Written exercise 1
In the passage on Yongzheng, in which area did the tax and bureaucracy reformation meet big trouble?

Document passage
◇ ◇ ◇

In military, Yongzheng is unlike his father who takes too many campaigns, he mainly takes a campaign in Xinjiang and a campaign in Southwest China to stable his ruling. The results of two campaigns are good, and cost is as little as possible which is hard in Kangxi’s reign. Comparing with his father, Kangxi, may be Yongzheng has not shown his talent in military, but he is a genius in cost control, financial management and bureaucracy reformation. If we regard Kangxi as an entrepreneur who do well in merger but lack of cost control, that Yongzheng must be a good CEO who is familiar with asset restruction..
A good CEO also has his own limitation, Yongzheng is the same. He doesn’t finish tax and bureaucracy reformation in the whole country or say, the reformation in different area gained different results. In some areas, especially in the central Yangzi provinces, the reformation meets big trouble. Countless retired but still powerful formal officials are living here, there family are living here. They protect their own profits so that the reformation cannot carry out totally. Yongzheng has no way to do with it because his closed subordinates and about half of officials in bureaucracy are from this area. The situation it is hardly ever to deal even in modern society.

◇ ◇ ◇

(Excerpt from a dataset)
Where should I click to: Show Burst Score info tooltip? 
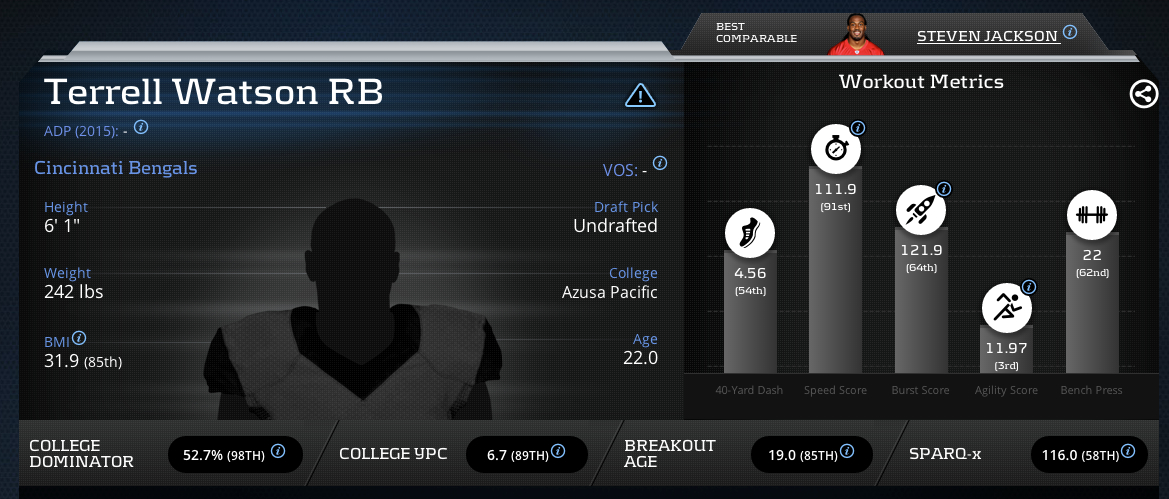click(x=943, y=189)
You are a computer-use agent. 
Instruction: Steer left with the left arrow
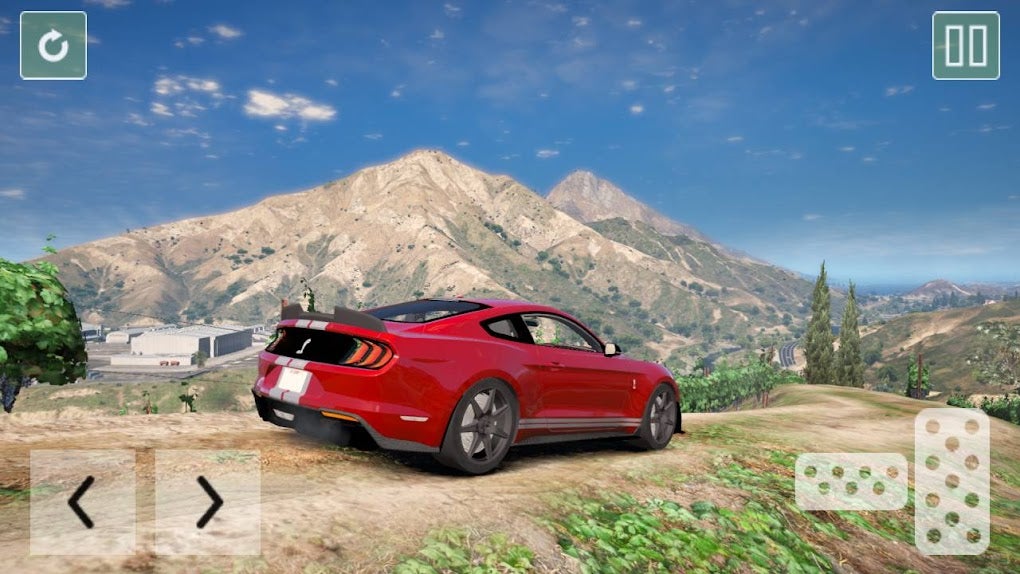click(x=82, y=502)
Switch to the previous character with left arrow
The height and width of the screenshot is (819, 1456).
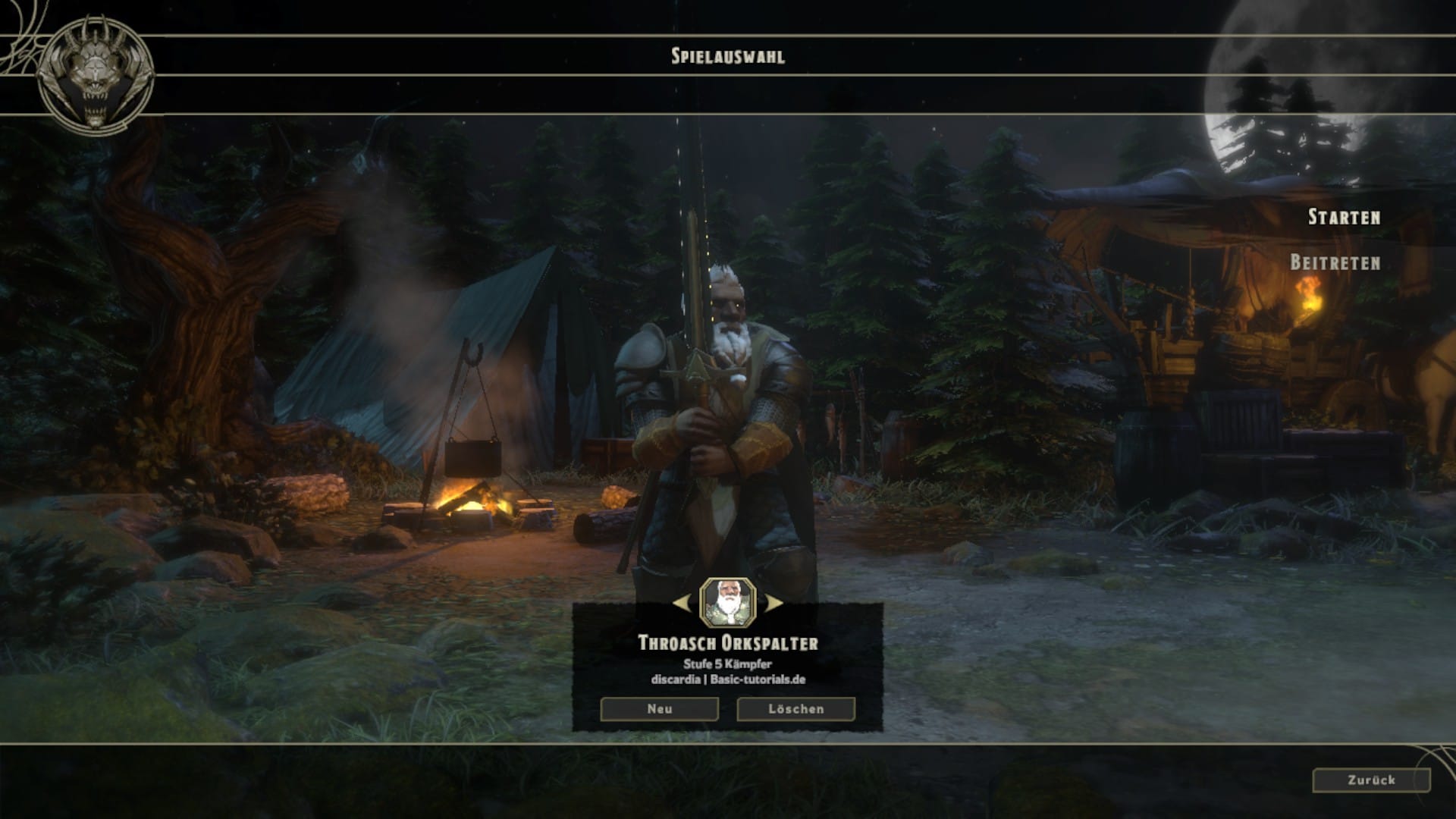(682, 604)
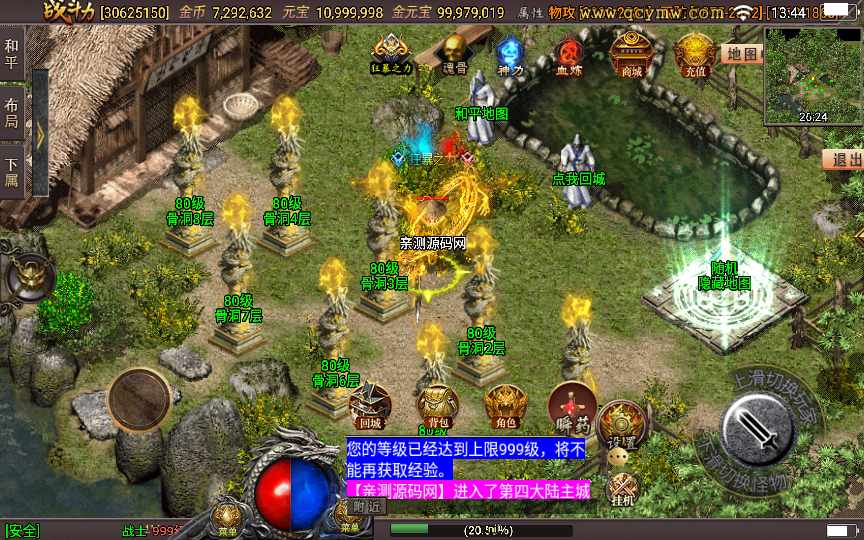Select the blue 神力 icon
864x540 pixels.
(511, 53)
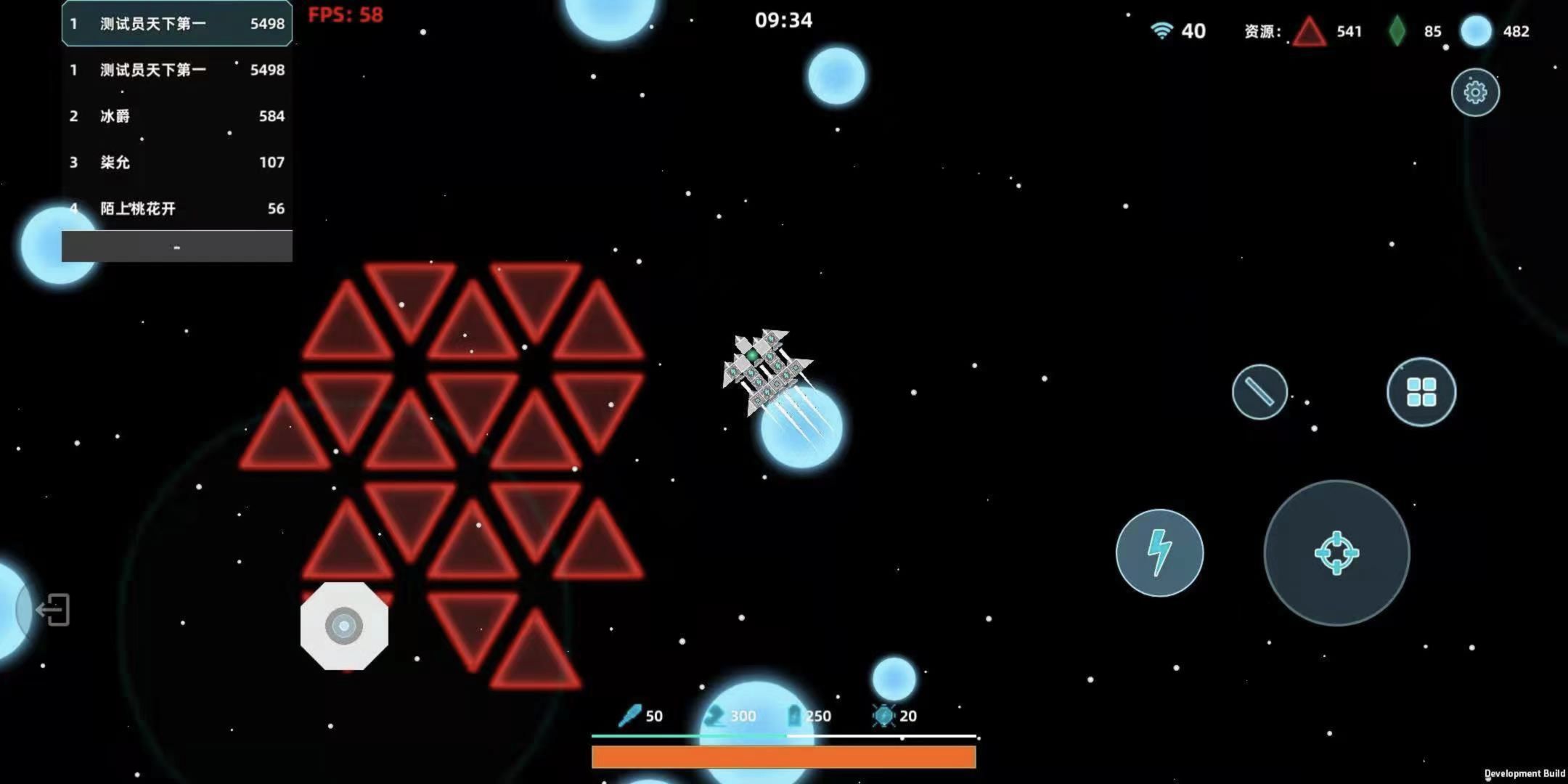This screenshot has height=784, width=1568.
Task: Click the 09:34 match timer
Action: coord(785,20)
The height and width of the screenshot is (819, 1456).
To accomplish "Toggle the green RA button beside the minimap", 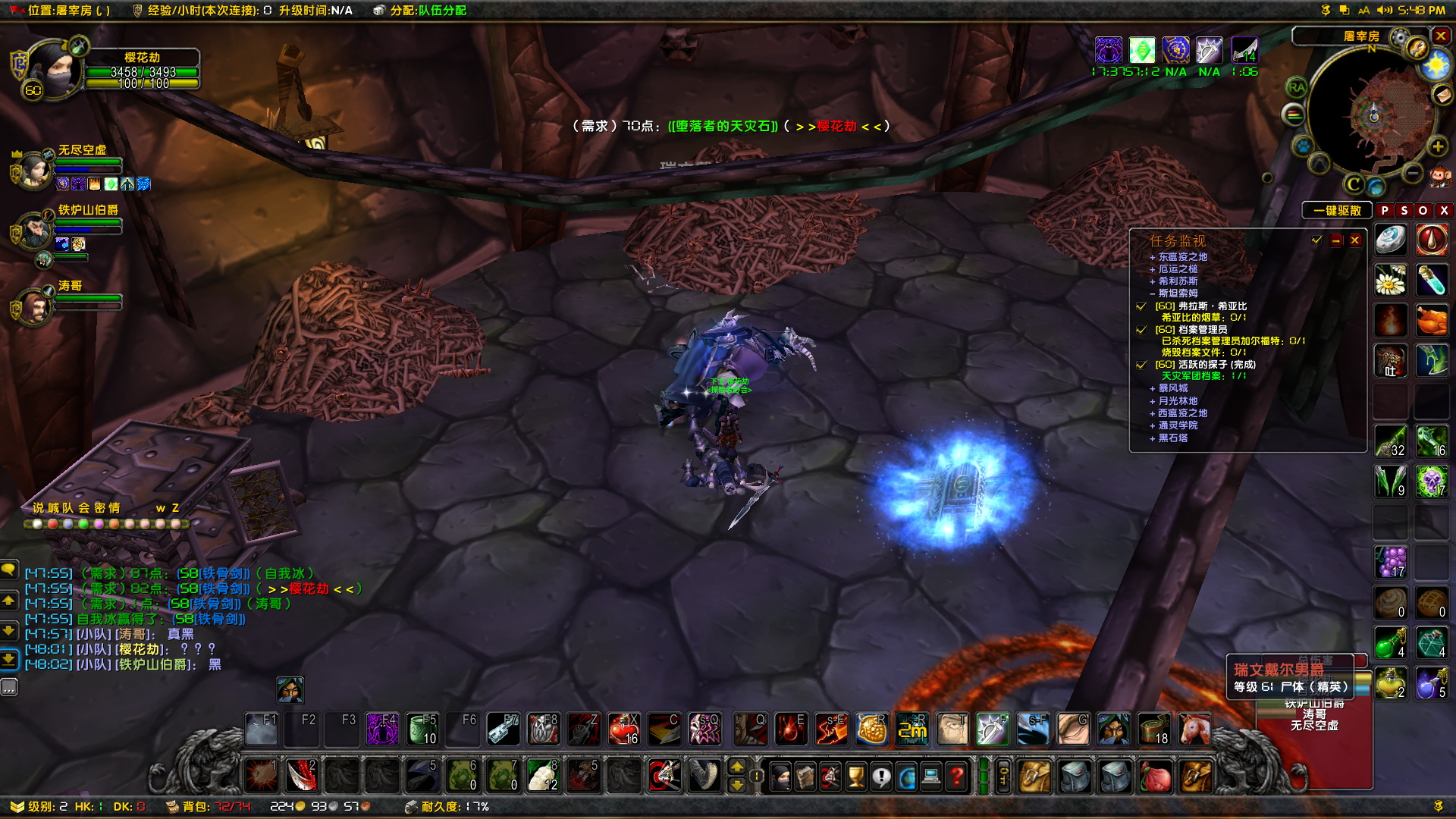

◇ ◇ ◇

Written exercise 2
Please recast the records as a JSON list of strings, one string per line, starting at the line that contains "Switch to the" and ending at the line that contains "Action: coord(785,20)". Skip blank lines and leave the pictures out.

Expected answer 1
The central Yangzi provinces.

Expected answer 2
[
  "Switch to the previous character with left arrow",
  "The height and width of the screenshot is (819, 1456).",
  "(682, 604)",
  "Select the blue 神力 icon",
  "864x540 pixels.",
  "(511, 53)",
  "This screenshot has height=784, width=1568.",
  "Task: Click the 09:34 match timer",
  "Action: coord(785,20)"
]